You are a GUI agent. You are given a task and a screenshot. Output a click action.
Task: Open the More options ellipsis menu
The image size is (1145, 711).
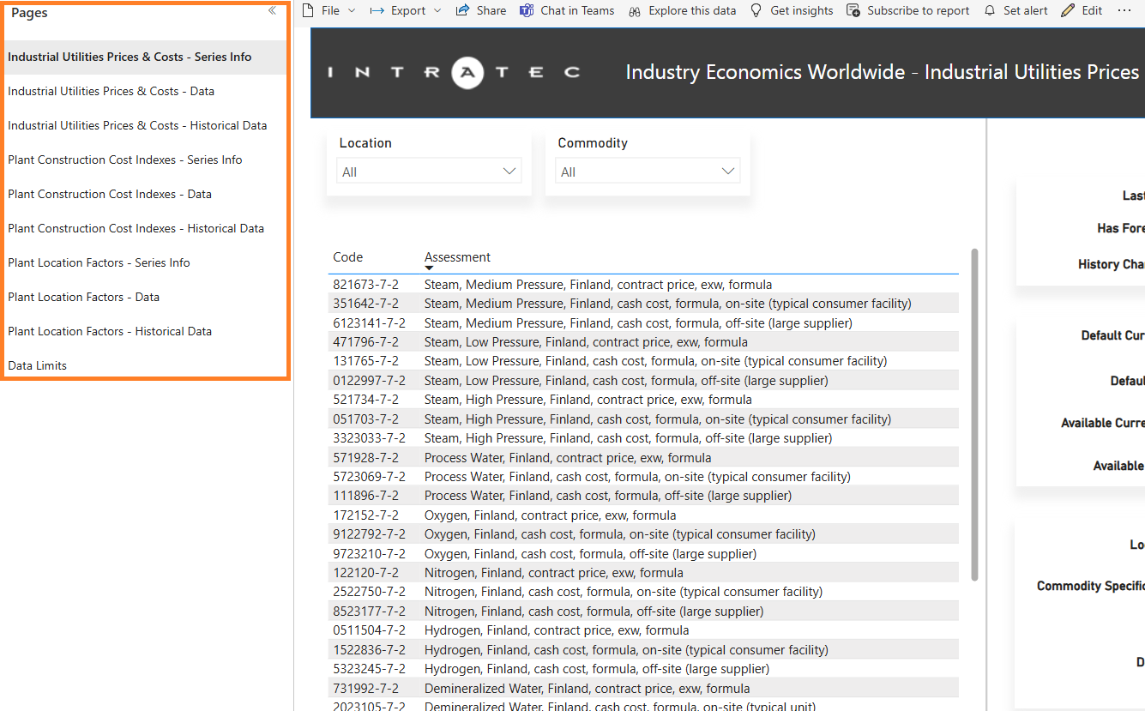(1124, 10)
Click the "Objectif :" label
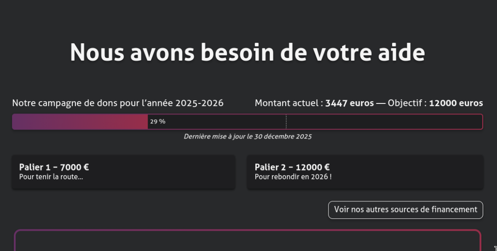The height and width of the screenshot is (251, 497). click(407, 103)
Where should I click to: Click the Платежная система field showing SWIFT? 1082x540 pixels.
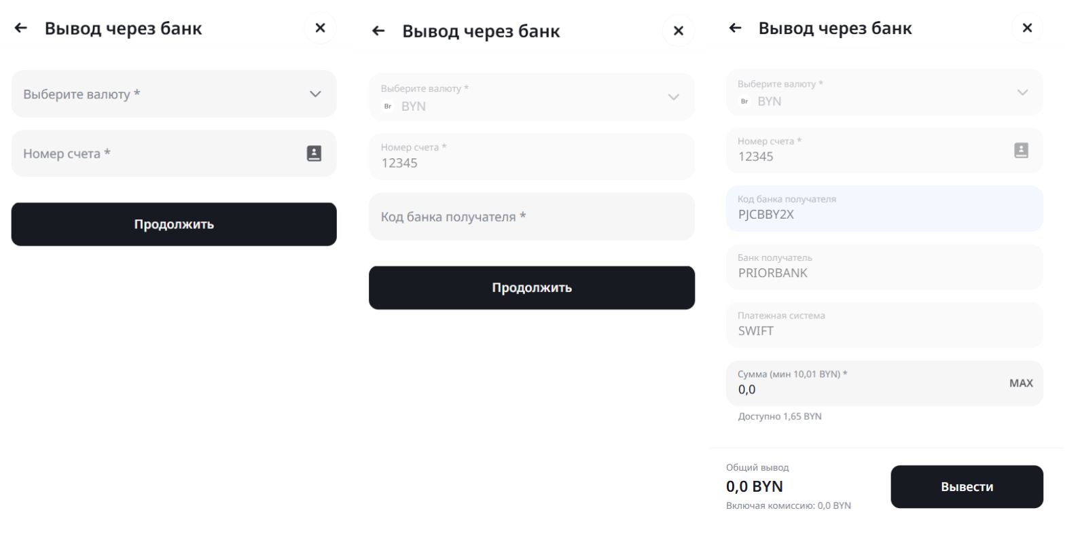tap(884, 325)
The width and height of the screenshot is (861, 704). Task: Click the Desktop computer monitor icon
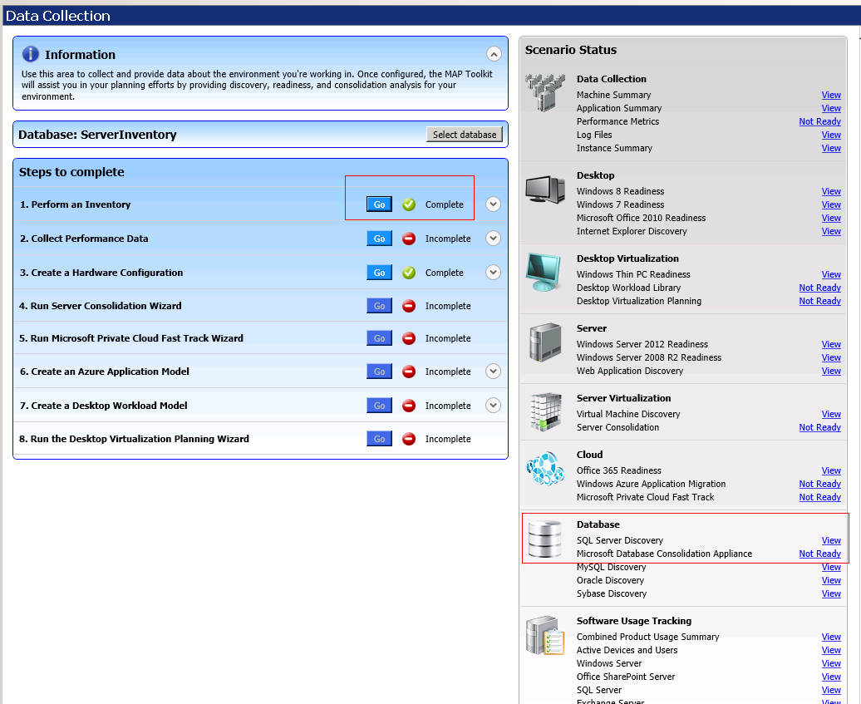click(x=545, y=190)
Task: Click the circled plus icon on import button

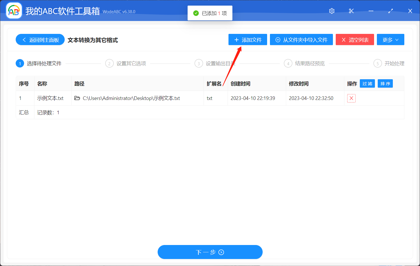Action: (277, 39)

---

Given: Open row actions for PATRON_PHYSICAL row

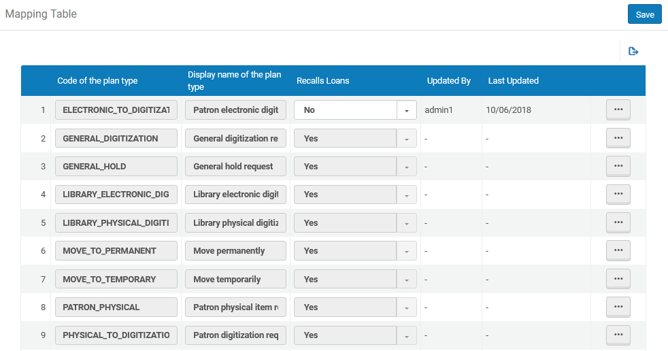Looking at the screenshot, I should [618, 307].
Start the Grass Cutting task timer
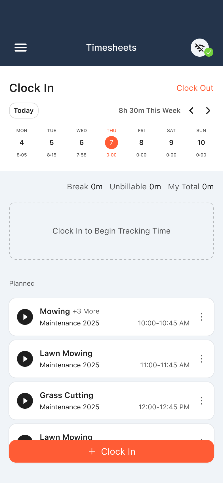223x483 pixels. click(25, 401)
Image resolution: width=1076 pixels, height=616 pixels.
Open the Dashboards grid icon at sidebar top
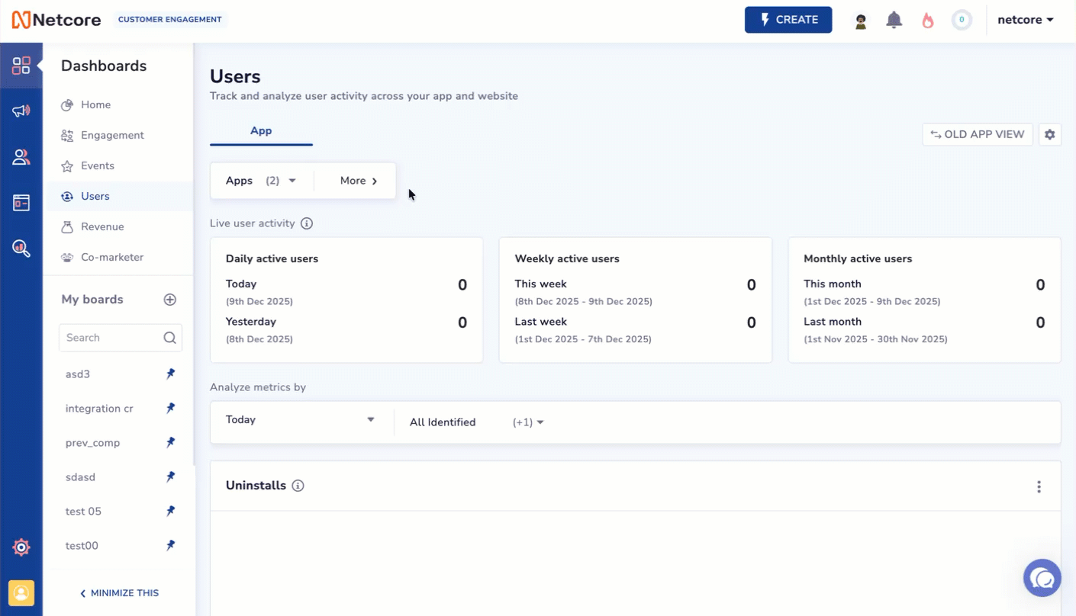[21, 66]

* * *

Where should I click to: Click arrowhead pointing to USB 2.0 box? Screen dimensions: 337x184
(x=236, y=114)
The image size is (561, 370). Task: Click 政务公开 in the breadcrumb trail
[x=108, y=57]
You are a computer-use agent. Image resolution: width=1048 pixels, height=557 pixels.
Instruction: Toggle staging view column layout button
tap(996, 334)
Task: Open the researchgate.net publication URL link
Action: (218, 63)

#### What you will do
For the listing above, say how many lines hold the string "agent". Give only that number.

#### Task result
2